Prompt: The records that follow must be repeated exactly, line by line.

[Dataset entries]
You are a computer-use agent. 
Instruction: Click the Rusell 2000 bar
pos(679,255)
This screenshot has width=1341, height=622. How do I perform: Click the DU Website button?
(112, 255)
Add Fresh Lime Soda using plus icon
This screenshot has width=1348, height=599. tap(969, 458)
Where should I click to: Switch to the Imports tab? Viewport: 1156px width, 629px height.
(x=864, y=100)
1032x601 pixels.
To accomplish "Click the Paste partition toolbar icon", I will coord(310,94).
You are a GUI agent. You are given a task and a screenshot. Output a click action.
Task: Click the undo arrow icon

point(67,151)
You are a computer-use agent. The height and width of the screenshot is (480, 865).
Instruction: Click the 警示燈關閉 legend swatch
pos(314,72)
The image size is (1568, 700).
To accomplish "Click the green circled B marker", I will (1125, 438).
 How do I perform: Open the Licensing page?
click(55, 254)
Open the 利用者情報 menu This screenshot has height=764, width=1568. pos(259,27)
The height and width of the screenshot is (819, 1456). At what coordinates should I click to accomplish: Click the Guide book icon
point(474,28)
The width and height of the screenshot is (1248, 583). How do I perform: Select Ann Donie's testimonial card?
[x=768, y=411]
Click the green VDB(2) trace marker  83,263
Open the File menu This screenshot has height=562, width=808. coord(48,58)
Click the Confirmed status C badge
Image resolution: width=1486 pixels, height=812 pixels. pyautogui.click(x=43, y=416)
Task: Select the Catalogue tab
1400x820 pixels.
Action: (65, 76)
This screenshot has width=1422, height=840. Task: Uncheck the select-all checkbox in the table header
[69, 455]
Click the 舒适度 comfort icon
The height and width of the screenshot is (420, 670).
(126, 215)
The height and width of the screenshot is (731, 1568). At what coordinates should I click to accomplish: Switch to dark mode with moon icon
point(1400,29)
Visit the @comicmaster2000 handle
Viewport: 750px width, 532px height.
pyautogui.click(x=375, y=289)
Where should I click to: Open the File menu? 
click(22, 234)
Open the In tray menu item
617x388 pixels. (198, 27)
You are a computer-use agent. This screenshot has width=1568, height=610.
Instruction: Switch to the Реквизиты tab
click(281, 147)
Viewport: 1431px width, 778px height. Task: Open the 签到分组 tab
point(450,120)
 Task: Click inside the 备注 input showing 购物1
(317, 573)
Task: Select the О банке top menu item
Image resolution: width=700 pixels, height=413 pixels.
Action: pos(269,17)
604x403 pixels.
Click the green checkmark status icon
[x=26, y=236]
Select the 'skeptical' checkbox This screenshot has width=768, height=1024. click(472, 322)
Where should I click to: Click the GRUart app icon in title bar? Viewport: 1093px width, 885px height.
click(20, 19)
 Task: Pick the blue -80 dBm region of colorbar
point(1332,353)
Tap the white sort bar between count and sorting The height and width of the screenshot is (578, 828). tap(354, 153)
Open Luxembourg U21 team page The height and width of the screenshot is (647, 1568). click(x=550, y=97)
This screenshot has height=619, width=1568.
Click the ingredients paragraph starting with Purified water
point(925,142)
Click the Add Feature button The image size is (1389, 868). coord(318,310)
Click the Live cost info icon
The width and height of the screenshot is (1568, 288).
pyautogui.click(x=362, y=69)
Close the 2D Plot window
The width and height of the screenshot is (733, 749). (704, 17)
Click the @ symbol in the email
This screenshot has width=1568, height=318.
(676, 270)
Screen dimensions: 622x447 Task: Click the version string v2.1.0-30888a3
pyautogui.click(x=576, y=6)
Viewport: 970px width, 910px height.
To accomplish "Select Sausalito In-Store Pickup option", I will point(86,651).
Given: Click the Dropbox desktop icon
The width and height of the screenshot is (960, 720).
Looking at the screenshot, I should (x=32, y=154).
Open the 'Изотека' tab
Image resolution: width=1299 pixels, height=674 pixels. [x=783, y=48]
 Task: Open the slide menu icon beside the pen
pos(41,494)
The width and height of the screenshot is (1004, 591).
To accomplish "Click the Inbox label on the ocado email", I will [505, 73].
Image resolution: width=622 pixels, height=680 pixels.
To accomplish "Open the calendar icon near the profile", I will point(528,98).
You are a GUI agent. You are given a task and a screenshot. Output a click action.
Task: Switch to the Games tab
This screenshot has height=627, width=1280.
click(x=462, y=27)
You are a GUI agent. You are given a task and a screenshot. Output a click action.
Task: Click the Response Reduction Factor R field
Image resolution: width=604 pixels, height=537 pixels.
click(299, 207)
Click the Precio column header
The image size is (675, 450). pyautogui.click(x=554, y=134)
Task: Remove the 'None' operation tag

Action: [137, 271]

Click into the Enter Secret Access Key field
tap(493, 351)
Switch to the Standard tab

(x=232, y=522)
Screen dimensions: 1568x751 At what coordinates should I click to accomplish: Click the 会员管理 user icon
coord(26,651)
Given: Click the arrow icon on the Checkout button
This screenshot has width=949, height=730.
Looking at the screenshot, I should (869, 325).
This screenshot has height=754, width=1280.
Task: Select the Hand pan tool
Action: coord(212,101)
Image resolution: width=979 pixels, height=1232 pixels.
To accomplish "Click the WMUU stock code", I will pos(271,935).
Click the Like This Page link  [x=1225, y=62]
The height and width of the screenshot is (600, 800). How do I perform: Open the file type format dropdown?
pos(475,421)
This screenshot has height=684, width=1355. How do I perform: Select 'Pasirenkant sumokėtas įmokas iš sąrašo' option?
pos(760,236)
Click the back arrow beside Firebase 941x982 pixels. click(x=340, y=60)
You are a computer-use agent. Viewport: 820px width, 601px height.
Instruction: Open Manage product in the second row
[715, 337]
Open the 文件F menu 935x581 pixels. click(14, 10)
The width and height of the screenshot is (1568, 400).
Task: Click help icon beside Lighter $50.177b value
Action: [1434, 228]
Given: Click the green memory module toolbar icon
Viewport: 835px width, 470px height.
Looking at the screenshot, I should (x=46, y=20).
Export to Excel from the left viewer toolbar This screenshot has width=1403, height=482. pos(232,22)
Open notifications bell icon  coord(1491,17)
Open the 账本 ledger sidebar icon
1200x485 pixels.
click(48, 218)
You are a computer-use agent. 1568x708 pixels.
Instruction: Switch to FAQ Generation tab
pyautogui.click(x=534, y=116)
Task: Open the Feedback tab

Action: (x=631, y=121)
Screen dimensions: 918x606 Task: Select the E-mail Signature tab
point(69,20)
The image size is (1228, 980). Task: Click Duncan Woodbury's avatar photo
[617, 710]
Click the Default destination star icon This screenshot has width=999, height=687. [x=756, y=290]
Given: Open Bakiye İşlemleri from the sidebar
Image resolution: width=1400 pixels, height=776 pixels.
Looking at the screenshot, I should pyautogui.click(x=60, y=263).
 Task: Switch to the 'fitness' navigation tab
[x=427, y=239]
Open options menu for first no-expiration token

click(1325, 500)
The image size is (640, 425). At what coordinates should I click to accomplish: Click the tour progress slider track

Answer box:
You are a computer-use agent. 
Instruction: Click the Rusell 2000 bar
pos(679,255)
This screenshot has width=1341, height=622. How do I perform: Click the DU Website button?
(112, 255)
Add Fresh Lime Soda using plus icon
This screenshot has width=1348, height=599. tap(969, 458)
Where should I click to: Switch to the Imports tab? Viewport: 1156px width, 629px height.
(x=864, y=100)
1032x601 pixels.
To accomplish "Click the Paste partition toolbar icon", I will coord(310,94).
You are a GUI agent. You are given a task and a screenshot. Output a click action.
Task: Click the undo arrow icon

point(67,151)
You are a computer-use agent. The height and width of the screenshot is (480, 865).
Instruction: Click the 警示燈關閉 legend swatch
pos(314,72)
The image size is (1568, 700).
To accomplish "Click the green circled B marker", I will (1125, 438).
 How do I perform: Open the Licensing page?
click(55, 254)
Open the 利用者情報 menu This screenshot has height=764, width=1568. pos(259,27)
The height and width of the screenshot is (819, 1456). At what coordinates should I click to accomplish: Click the Guide book icon
point(474,28)
The width and height of the screenshot is (1248, 583). How do I perform: Select Ann Donie's testimonial card?
[x=768, y=411]
Click the green VDB(2) trace marker  83,263
Open the File menu This screenshot has height=562, width=808. coord(48,58)
Click the Confirmed status C badge
Image resolution: width=1486 pixels, height=812 pixels. pyautogui.click(x=43, y=416)
Task: Select the Catalogue tab
1400x820 pixels.
Action: (65, 76)
This screenshot has width=1422, height=840. Task: Uncheck the select-all checkbox in the table header
[69, 455]
Click the 舒适度 comfort icon
The height and width of the screenshot is (420, 670).
(126, 215)
The height and width of the screenshot is (731, 1568). At what coordinates should I click to accomplish: Switch to dark mode with moon icon
point(1400,29)
Visit the @comicmaster2000 handle
Viewport: 750px width, 532px height.
pyautogui.click(x=375, y=289)
Where should I click to: Open the File menu? 
click(22, 234)
Open the In tray menu item
617x388 pixels. (198, 27)
You are a computer-use agent. This screenshot has width=1568, height=610.
Instruction: Switch to the Реквизиты tab
click(281, 147)
Viewport: 1431px width, 778px height. Task: Open the 签到分组 tab
point(450,120)
 Task: Click inside the 备注 input showing 购物1
(317, 573)
Task: Select the О банке top menu item
Image resolution: width=700 pixels, height=413 pixels.
Action: pos(269,17)
604x403 pixels.
Click the green checkmark status icon
[x=26, y=236]
Select the 'skeptical' checkbox This screenshot has width=768, height=1024. click(472, 322)
Where should I click to: Click the GRUart app icon in title bar? Viewport: 1093px width, 885px height.
click(20, 19)
 Task: Pick the blue -80 dBm region of colorbar
point(1332,353)
Tap the white sort bar between count and sorting The height and width of the screenshot is (578, 828). tap(354, 153)
Open Luxembourg U21 team page The height and width of the screenshot is (647, 1568). click(x=550, y=97)
This screenshot has height=619, width=1568.
Click the ingredients paragraph starting with Purified water
point(925,142)
Click the Add Feature button The image size is (1389, 868). coord(318,310)
Click the Live cost info icon
The width and height of the screenshot is (1568, 288).
pyautogui.click(x=362, y=69)
Close the 2D Plot window
The width and height of the screenshot is (733, 749). (704, 17)
Click the @ symbol in the email
This screenshot has width=1568, height=318.
(676, 270)
Screen dimensions: 622x447 Task: Click the version string v2.1.0-30888a3
pyautogui.click(x=576, y=6)
Viewport: 970px width, 910px height.
To accomplish "Select Sausalito In-Store Pickup option", I will point(86,651).
Given: Click the Dropbox desktop icon
The width and height of the screenshot is (960, 720).
Looking at the screenshot, I should (x=32, y=154).
Open the 'Изотека' tab
Image resolution: width=1299 pixels, height=674 pixels. [x=783, y=48]
 Task: Open the slide menu icon beside the pen
pos(41,494)
The width and height of the screenshot is (1004, 591).
To accomplish "Click the Inbox label on the ocado email", I will [505, 73].
Image resolution: width=622 pixels, height=680 pixels.
To accomplish "Open the calendar icon near the profile", I will point(528,98).
You are a GUI agent. You are given a task and a screenshot. Output a click action.
Task: Switch to the Games tab
This screenshot has height=627, width=1280.
click(x=462, y=27)
You are a GUI agent. You are given a task and a screenshot. Output a click action.
Task: Click the Response Reduction Factor R field
Image resolution: width=604 pixels, height=537 pixels.
click(299, 207)
Click the Precio column header
The image size is (675, 450). pyautogui.click(x=554, y=134)
Task: Remove the 'None' operation tag

Action: [137, 271]

Click into the Enter Secret Access Key field
tap(493, 351)
Switch to the Standard tab

(x=232, y=522)
Screen dimensions: 1568x751 At what coordinates should I click to accomplish: Click the 会员管理 user icon
coord(26,651)
Given: Click the arrow icon on the Checkout button
This screenshot has width=949, height=730.
Looking at the screenshot, I should (869, 325).
This screenshot has height=754, width=1280.
Task: Select the Hand pan tool
Action: coord(212,101)
Image resolution: width=979 pixels, height=1232 pixels.
To accomplish "Click the WMUU stock code", I will pos(271,935).
Click the Like This Page link  [x=1225, y=62]
The height and width of the screenshot is (600, 800). How do I perform: Open the file type format dropdown?
pos(475,421)
This screenshot has height=684, width=1355. How do I perform: Select 'Pasirenkant sumokėtas įmokas iš sąrašo' option?
pos(760,236)
Click the back arrow beside Firebase 941x982 pixels. click(x=340, y=60)
You are a computer-use agent. Viewport: 820px width, 601px height.
Instruction: Open Manage product in the second row
[715, 337]
Open the 文件F menu 935x581 pixels. click(14, 10)
The width and height of the screenshot is (1568, 400).
Task: Click help icon beside Lighter $50.177b value
Action: [1434, 228]
Given: Click the green memory module toolbar icon
Viewport: 835px width, 470px height.
Looking at the screenshot, I should (x=46, y=20).
Export to Excel from the left viewer toolbar This screenshot has width=1403, height=482. pos(232,22)
Open notifications bell icon  coord(1491,17)
Open the 账本 ledger sidebar icon
1200x485 pixels.
click(48, 218)
You are a computer-use agent. 1568x708 pixels.
Instruction: Switch to FAQ Generation tab
pyautogui.click(x=534, y=116)
Task: Open the Feedback tab

Action: (x=631, y=121)
Screen dimensions: 918x606 Task: Select the E-mail Signature tab
point(69,20)
The image size is (1228, 980). Task: Click Duncan Woodbury's avatar photo
[617, 710]
Click the Default destination star icon This screenshot has width=999, height=687. [x=756, y=290]
Given: Open Bakiye İşlemleri from the sidebar
Image resolution: width=1400 pixels, height=776 pixels.
Looking at the screenshot, I should pyautogui.click(x=60, y=263).
 Task: Switch to the 'fitness' navigation tab
[x=427, y=239]
Open options menu for first no-expiration token

click(1325, 500)
The image size is (640, 425). At what coordinates should I click to accomplish: Click the tour progress slider track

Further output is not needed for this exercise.